Заключение, оценивают бактериофаг как слаболитический, культура слабо чувствительна к бактериофагу, не рекомендовано использовать как противомикробный препарат.

Пример 10

Пациент А., 55 лет. Находится в отделении хирургии с диагнозом «Холецистит». При проведении хирургического вмешательства осуществили забор крови с последующим микробиологическим исследованием. Было проведено исследование литической активности выделенного клинического штамма микроорганизма по предлагаемому способу. При этом определяли литическую активность бактериофага «Бактериофаг клебсиелл поливалентный очищенный», в отношении клинического штамма микроорганизма Klebsiella pneumonia, выделенного из крови.

Результаты исследования. ОП1=0,545; ОП2=0,730. ЛА=ОП1:ОП2=0,746.

Заключение. Культура не чувствительна к бактериофагу, т.е. литическая активность отсутствует. «Бактериофаг клебсиелл поливалентный очищенный» не рекомендовано использовать как противомикробный препарат.

Контроль для всех вышеприведенных исследований: показатель ОП первого исследования 1,255, второго 2,140, культура жизнеспособна.

По предлагаемому способу было проведено исследование 57 проб клинического материала от 57 пациентов, при этом исследовали 94 штамма микроорганизмов. Для подтверждения эффективности предлагаемого способа, была выделена контрольная группа из 30 пациентов, которым также провели исследование методом «Стерильного пятна». Полученные результаты приведены в таблице.

Заключение. Проведенное сравнение двух методов подтвердило 100% соответствие результатов по оценки литической активности 30 клинических штаммов микроорганизмов в отношении соответствующих бактериофагов.

Использование в практическом здравоохранении предлагаемого способа позволит в кратчайшие сроки провести подбор бактериофага и начать лечение пациента с учетом полученных результатов, что обеспечит повышение его эффективности, особенно при лечении пациентов с гнойно-септическими заболеваниями, а для пациентов с непереносимостью антибактериальных препаратов скорректировать дальнейшую тактику проведения лечебных мероприятий.

Изобретение относится к биотехнологии. Предложен способ количественной оценки литической активности бактериофагов, включающий приготовление бактериальной суспензии суточной культуры микроорганизма в мясо-пептонном бульоне в концентрации 10⁵ КОЕ/мл, соединение полученной смеси со специфическим бактериофагом в соотношении как 2:1, оценку литической активности бактериофагов осуществляют по значению оптической плотности, при этом оптическую плотность фиксируют в начале исследования и через 6 ч и при определении соотношения этих показателей в пределах более или равно 10 оценивают бактериофаг как литический, при определении значения соотношения этих показателей в пределах от 5 до менее 10 оценивают бактериофаг как слаболитический, при значении менее 5 определяют отсутствие литической активности. Изобретение обеспечивает расширение арсенала способов определения литической активности бактериофагов. 1 табл., 10 пр.
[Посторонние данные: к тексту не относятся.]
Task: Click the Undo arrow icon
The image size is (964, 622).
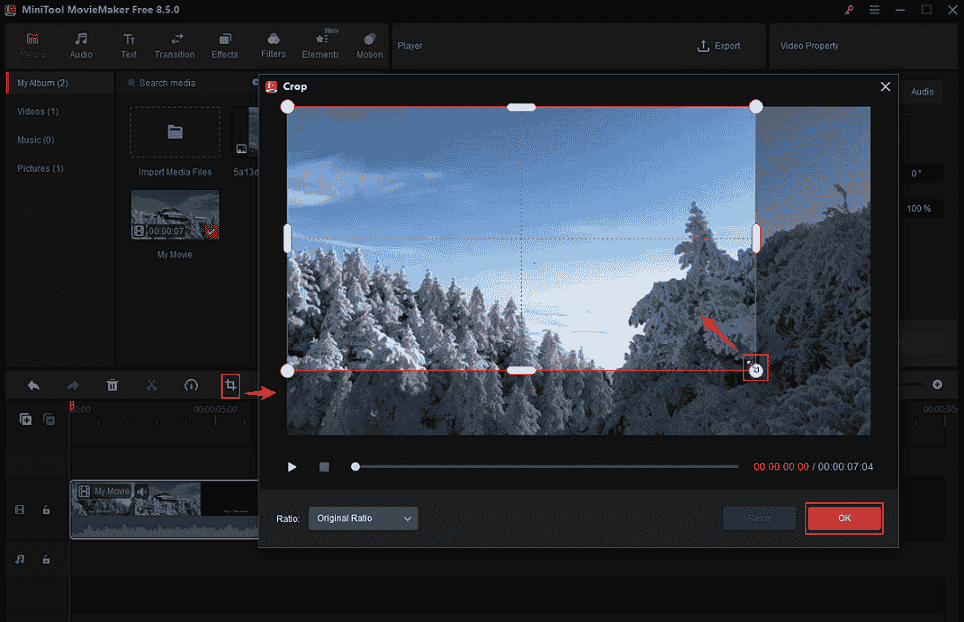Action: point(33,385)
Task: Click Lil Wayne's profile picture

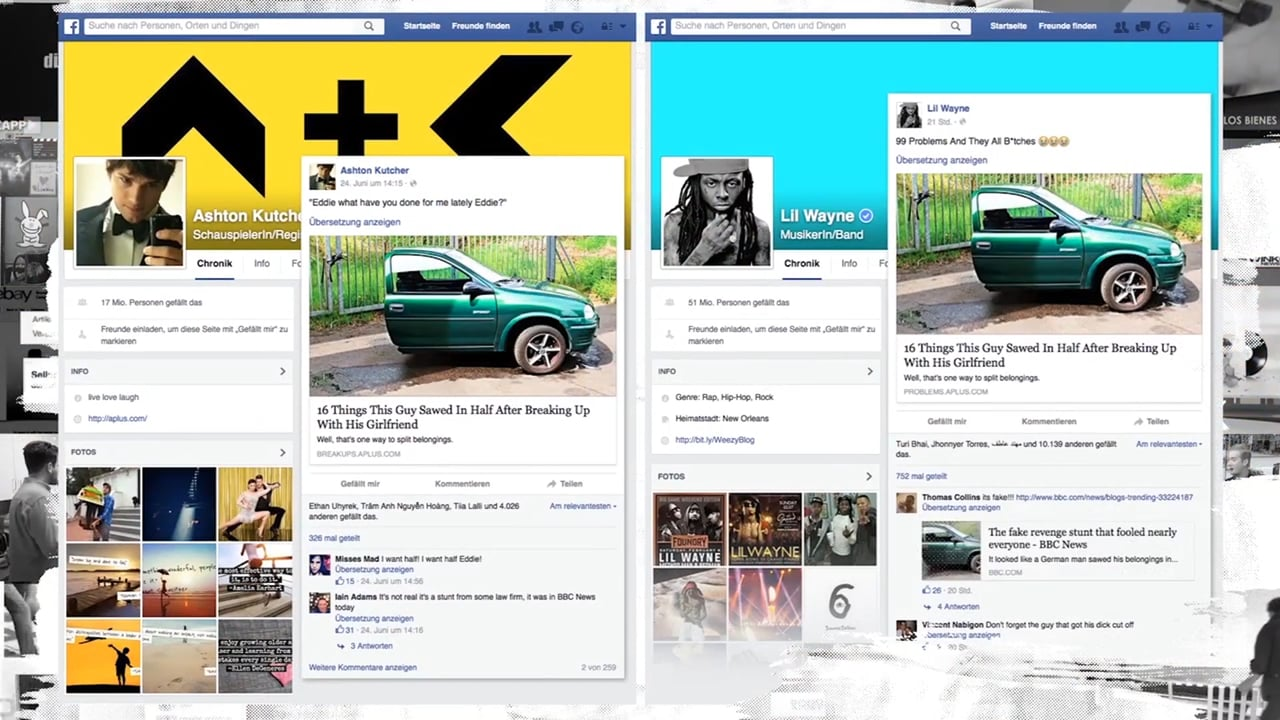Action: pyautogui.click(x=716, y=212)
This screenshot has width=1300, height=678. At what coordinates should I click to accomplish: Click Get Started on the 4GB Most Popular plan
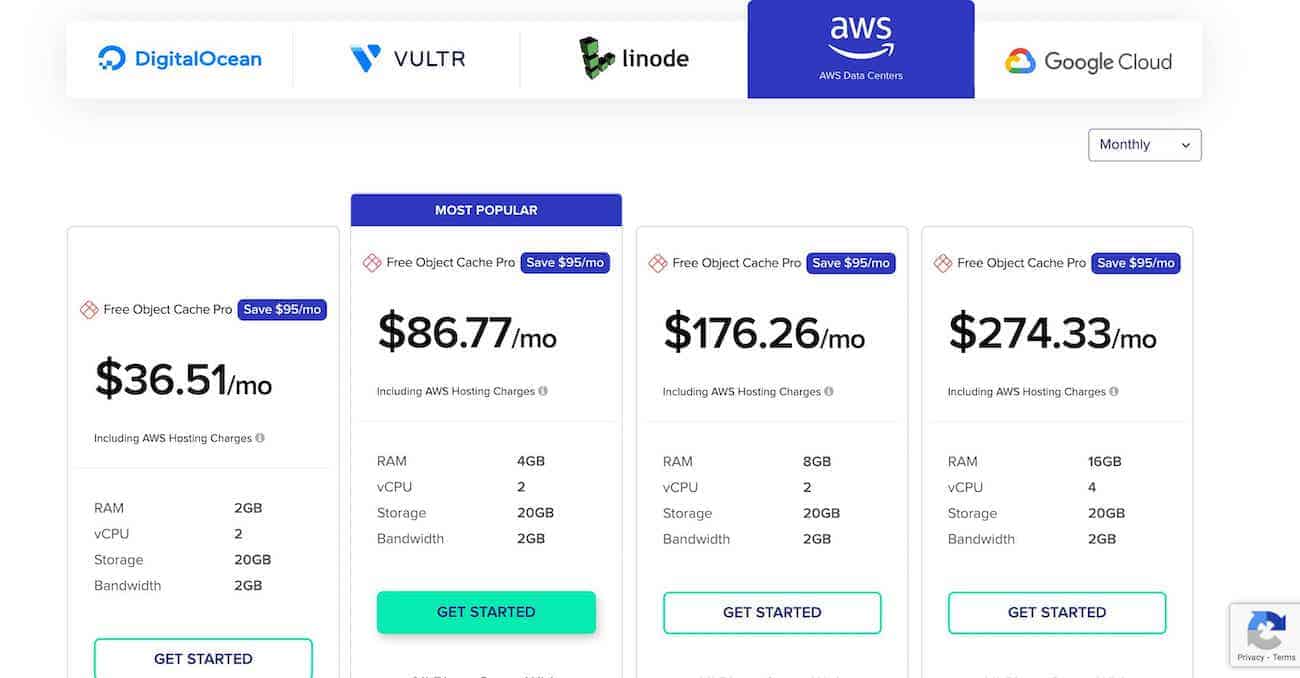point(486,612)
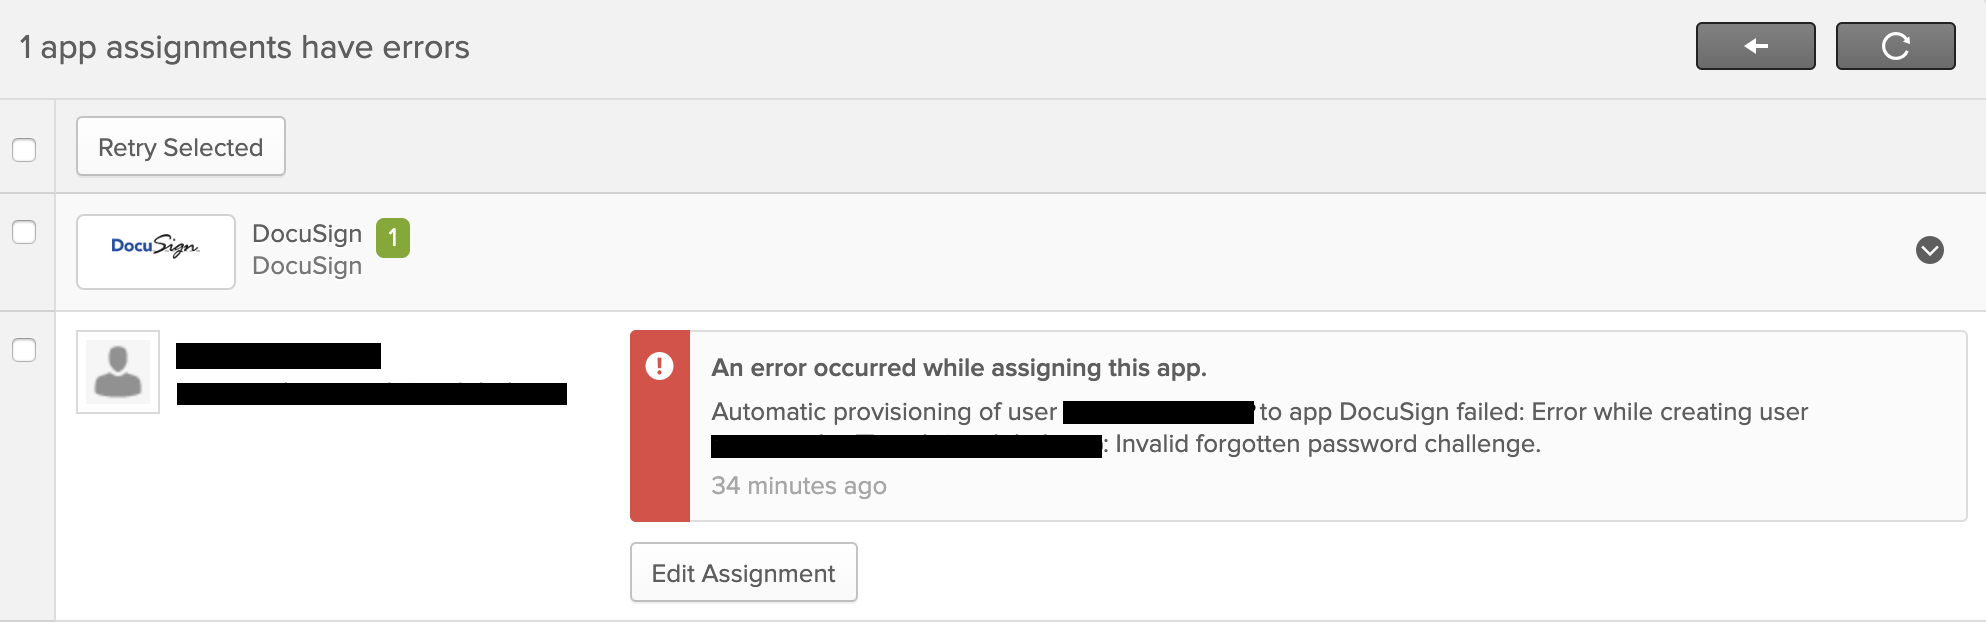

Способ количественной оценки литической активности бактериофагов, включающий приготовление бактериальной суспензии суточной культуры микроорганизма, соединение с мясо-пептонным бульоном и специфическим бактериофагом, оценку литической активности бактериофагов осуществляют по значению оптической плотности, отличающийся тем, что микроорганизм в мясо-пептонном бульоне берут в концентрации 10⁵ КОЕ/мл, а соотношение этой смеси со специфическим бактериофагом выбирают как 2:1, при этом оптическую плотность фиксируют в начале исследования и через 6 ч и при определении соотношения этих показателей в пределах более или равно 10 оценивают бактериофаг как литический, при определении значения соотношения этих показателей в пределах от 5 до менее 10 оценивают бактериофаг как слаболитический, при значении менее 5 определяют отсутствие литической активности.